TEXTE SOURCE

++++++

Homélie Premier dimanche de carême – A Dimanche 26 février 2023

Matthieu 4, 1-11

En ce temps-là, Jésus fut conduit au désert par l’Esprit pour être tenté par le diable. Après avoir jeûné quarante jours et quarante nuits, il eut faim. Le tentateur s’approcha et lui dit : « Si tu es Fils de Dieu, ordonne que ces pierres deviennent des pains. » Mais Jésus répondit : « Il est écrit : L’homme ne vit pas seulement de pain, mais de toute parole qui sort de la bouche de Dieu. » Alors le diable l’emmène à la Ville sainte, le place au sommet du Temple et lui dit : « Si tu es Fils de Dieu, jette-toi en bas ; car il est écrit : Il donnera pour toi des ordres à ses anges, et : Ils te porteront sur leurs mains, de peur que ton pied ne heurte une pierre. » Jésus lui déclara : « Il est encore écrit : Tu ne mettras pas à l’épreuve le Seigneur ton Dieu. » Le diable l’emmène encore sur une très haute montagne et lui montre tous les royaumes du monde et leur gloire. Il lui dit : « Tout cela, je te le donnerai, si, tombant à mes pieds, tu te prosternes devant moi. » Alors, Jésus lui dit : « Arrière, Satan ! car il est écrit : C’est le Seigneur ton Dieu que tu adoreras, à lui seul tu rendras un culte. » Alors le diable le quitte. Et voici que des anges s’approchèrent, et ils le servaient.

++++++

ENTRÉES FOURNIES
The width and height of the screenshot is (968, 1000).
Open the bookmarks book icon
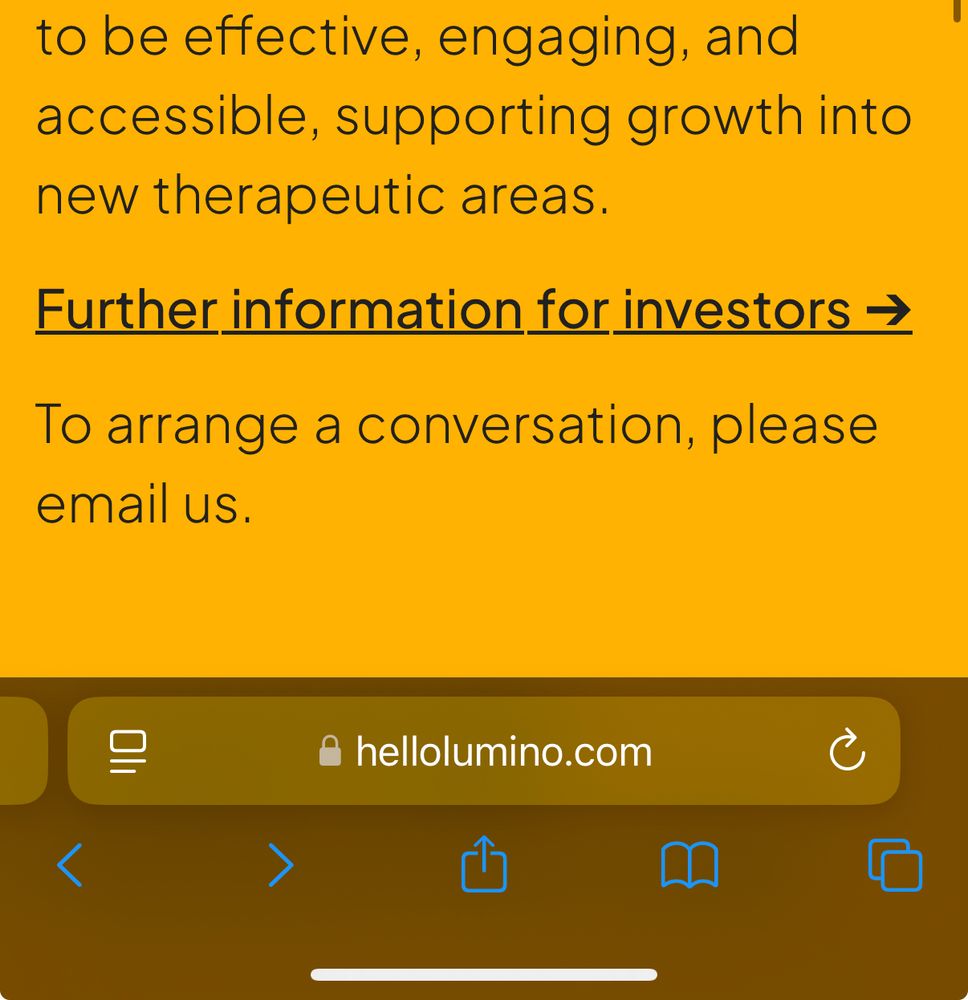[x=689, y=865]
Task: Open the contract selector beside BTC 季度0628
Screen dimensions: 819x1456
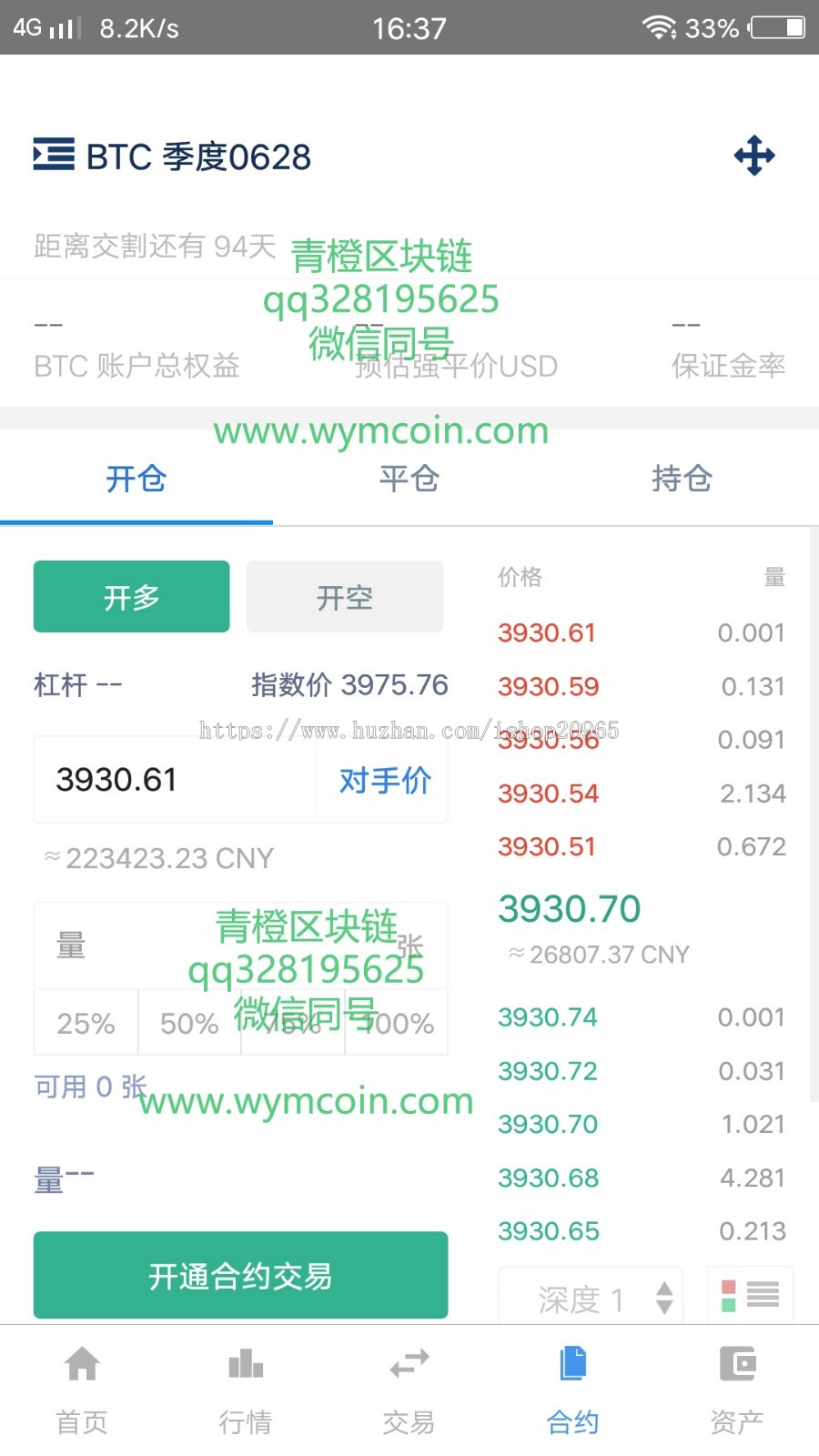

++++++

ÉNONCÉ DU PROBLÈME
Répondez à ces questions à partir du texte source :
1. Combien de temps Jésus jeûne-t-il au désert ?
2. À quel endroit de la Ville sainte le diable place-t-il Jésus ?
3. Que font les anges qui s'approchent de Jésus quand le diable le quitte ?
Les entrées forment un ensemble à part, distinct du texte source.

SOLUTION PROPOSÉE
1. Quarante jours et quarante nuits.
2. Au sommet du Temple.
3. Ils le servaient.